Cette approche dite du « faire pour apprendre » parvient à sortir de l'ornière des adolescents déboussolés par l'enseignement traditionnel. « Se trouver face à des clients responsabilise ces jeunes qui ont eu des parcours scolaires compliqués. Il arrive souvent qu'ils soient recrutés par ceux pour qui ils ont travaillé », constate Michel Chourin, président de l'Union régionale des écoles de production. « Les clients sont généralement des sociétés qui ont des besoins de main d'œuvre », confirme le directeur de l'école de production du Cotentin (Valognes), Thomas Blin qui, elle, livre des pièces en acier, inox ou plastique à Orano ou Naval Group.

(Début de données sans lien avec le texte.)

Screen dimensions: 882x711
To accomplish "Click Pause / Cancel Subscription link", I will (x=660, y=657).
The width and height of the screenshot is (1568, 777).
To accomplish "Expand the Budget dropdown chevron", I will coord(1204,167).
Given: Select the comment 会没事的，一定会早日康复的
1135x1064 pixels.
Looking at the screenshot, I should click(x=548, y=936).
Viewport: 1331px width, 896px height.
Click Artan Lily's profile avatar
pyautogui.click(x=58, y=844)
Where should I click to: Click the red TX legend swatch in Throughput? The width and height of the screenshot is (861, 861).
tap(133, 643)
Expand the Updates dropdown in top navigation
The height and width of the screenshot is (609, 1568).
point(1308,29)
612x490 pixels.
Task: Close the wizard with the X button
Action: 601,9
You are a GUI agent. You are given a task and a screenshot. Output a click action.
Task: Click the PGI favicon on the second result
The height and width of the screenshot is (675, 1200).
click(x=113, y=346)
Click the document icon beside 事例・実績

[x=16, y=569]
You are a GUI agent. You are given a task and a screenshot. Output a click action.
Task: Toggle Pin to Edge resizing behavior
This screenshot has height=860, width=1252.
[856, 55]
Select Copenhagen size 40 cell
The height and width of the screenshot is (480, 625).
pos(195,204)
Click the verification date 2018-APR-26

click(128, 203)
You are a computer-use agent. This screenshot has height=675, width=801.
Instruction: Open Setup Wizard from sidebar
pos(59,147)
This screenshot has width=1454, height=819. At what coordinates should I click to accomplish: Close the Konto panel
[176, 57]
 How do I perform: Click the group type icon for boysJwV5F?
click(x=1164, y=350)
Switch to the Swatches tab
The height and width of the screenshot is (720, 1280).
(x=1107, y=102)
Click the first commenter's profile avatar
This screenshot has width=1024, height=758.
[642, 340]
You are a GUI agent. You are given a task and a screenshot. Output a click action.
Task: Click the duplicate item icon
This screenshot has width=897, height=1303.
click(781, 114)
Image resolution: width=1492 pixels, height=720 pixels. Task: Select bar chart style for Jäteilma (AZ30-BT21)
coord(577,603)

Des taux de réussite ébouriffants mais....
Quant au taux de réussite aux examens, il est proprement ébouriffant, de l'ordre de 95%. Les débouchés sont garantis, assure Michel Chourin. « Quand ils ne poursuivent pas leurs études, les diplômés ont au moins deux ou trois offres d'emploi à leur sortie ».
Reste un frein au développement des écoles de production, les difficultés à recruter des enseignants appelés ici « maîtres professionnels ». « C'est un écueil, concède David Margueritte. Ce sont des profils compliqués à trouver parce qu'ils doivent allier une bonne connaissance des métiers à une appétence pour la pédagogie ». Les établissements doivent aussi composer avec la méfiance persistante de certains responsables académiques. « On rencontre encore quelques résistances dans les CFA et les lycées professionnels qui redoutent qu'on ne leur siphonne leurs stagiaires alors que nous ne visons pas le même public », se désole Roger Harel.
Pas suffisant toutefois pour décourager les plus convaincus. En Normandie, deux autres projets sont à l'étude à Argentan et Vernon, preuve que le concept commence à faire école.